───── Supplied text ─────

New Day Dawns Electric for Greater Baltimore

In 2006, General Motors‘ 71-year-old plant near the Port of Baltimore was razed and launched on the path to redevelopment by Duke Realty as Chesapeake Commerce Center. In June 2009 GM filed for bankruptcy protection, shuttering dozens of plants and emerging later with a 60-percent stake held by the U.S. government. In early January 2010 in White Marsh, about 12 miles (19 km.) up I-95 from the razed facility site, the “new GM” announced it would invest US$246 million in a new facility and equipment to build electric motors and hybrid components at its Baltimore Transmission Plant.


That plant, nursed from conception to the decade mark by plant manager Tom Gallagher, has from the beginning been marked by flexibility in both its hardware and its work force. The speed to market such conditions can induce was a major factor in its selection for the project, says Gallagher, who in January accepted a position as plant manager of GM’s castings plant in Defiance, Ohio.


“The nature of the initial design has enabled its flexibility to adjust with product, market and volume changes,” he says of the Baltimore plant. “We have lean, agile and flexible equipment. We’re able to pick up and move equipment in the course of hours and redesign our work flow.”


In addition to time saved, such flexibility reduces the overall investment requirements of a new facility like the one now rising in White Marsh, which will bring with it 200 new jobs to boost the plant’s overall payroll close to 400.


“It’s more than project windows, it’s also when we’re adjusting to market changes,” Gallagher says of that flexibility. “It’s a real competitive factor for the site, in line with GM’s thinking in all new investments across the board.”


‘Engines of the Future’


The new high-volume electric drive production facility will begin making 40,000 electric motors a year for GM’s two-mode hybrid system in 2013. That system was launched in October 2007, 18 months after GM chose to invest $118 million in the Baltimore site in order to produce it. GM originally invested some $200 million in the plant in 2000 ($140 million in equipment) on the 65-acre (26.3-hectare) site in White Marsh, where the complex now encompasses 507,400 sq. ft. (47,138 sq. m.). In 2008, GM paid more than $20.7 million in wages at the plant, more than $1.6 million in payroll taxes and nearly $328,000 in property taxes.

───── Information shown ─────

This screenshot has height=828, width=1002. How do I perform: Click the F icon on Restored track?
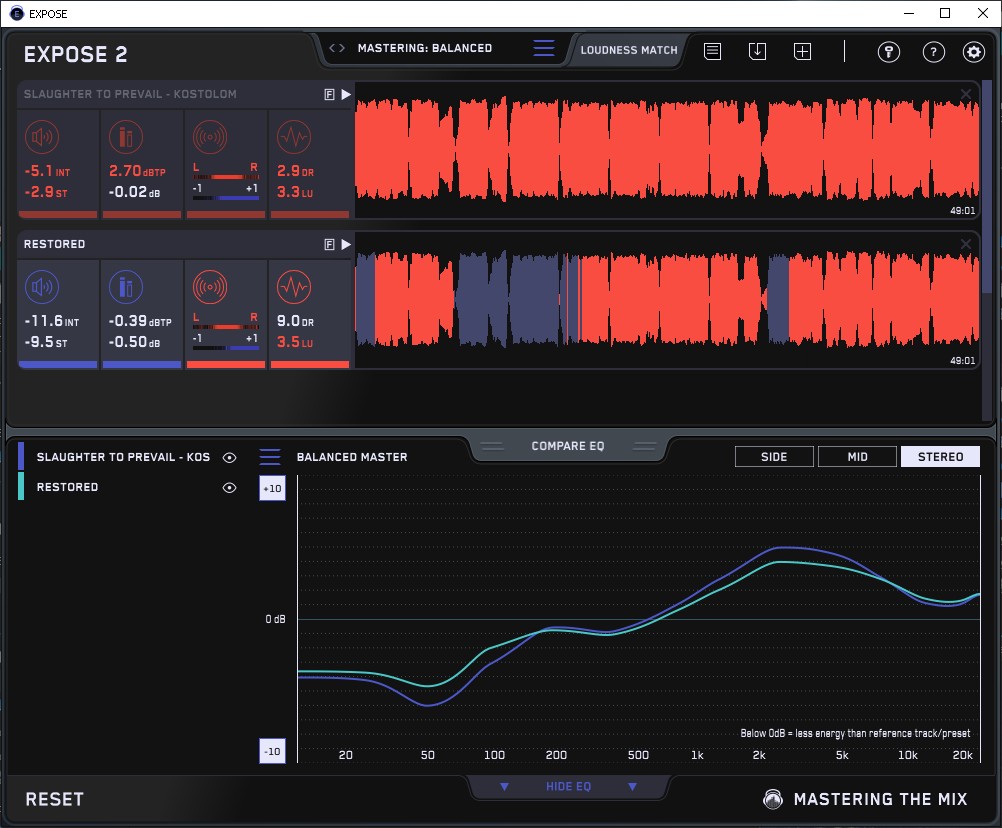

─────

#### [Required tasks]
1) According to the article on GM's Baltimore plant, how many electric motors a year will the new facility start building in 2013?
2) Pick up the article on GM's Baltimore plant after its last sentence and write the next paragraph or two.
You won't need the listing for any of this.

#### [Answers to the problems]
1) 40,000 electric motors a year, for GM's two-mode hybrid system.

2)
The new electric motor project is being aided by $105 million in stimulus funds awarded in August 2009 by the U.S. Department of Energy, $3 million in incentives from the State of Maryland and $6 million in conditional grant money from Baltimore County.


“Electric motors are the engines of the future,” said Tom Stephens, GM’s vice chairman of global product operations, at the project announcement in January. “By designing and manufacturing electric motors in-house at Baltimore Transmission, we can more efficiently control the design, materials and production processes. It will also enable us to lower costs and improve performance, quality, reliability, and manufacturability of the electric motors we use in our vehicles.”


Partners in Focus


Gallagher says GM considered a number of sites for the new project, evaluating them in terms of site, technical and staffing capabilities, competitiveness of labor agreements and total cost to bring the work to the site, among other factors. He says GM’s site selection team, in this and most instances, includes a project lead, flanked by a site-specific project lead, engineering, production and human resources colleagues. While some specific questions might require bringing in a logistics expert or structural engineer, those core team members know their site and equipment like the backs of their hands. “We know what those costs are,” says Gallagher. “The objective is to streamline the flow, and minimize the number of steps to bring a product to market.”


Since arriving in Baltimore in 1999 as project manager responsible for all aspects of the new greenfield operation, Gallagher helped foster a strong partnership that included union leadership, county government, state government and the Community College of Baltimore County, where the company helped to develop a new training and employee development curriculum. Gallagher also served for five years as the chairman of a consortium of Maryland-based manufacturers known as the Regional Manufacturing Institute.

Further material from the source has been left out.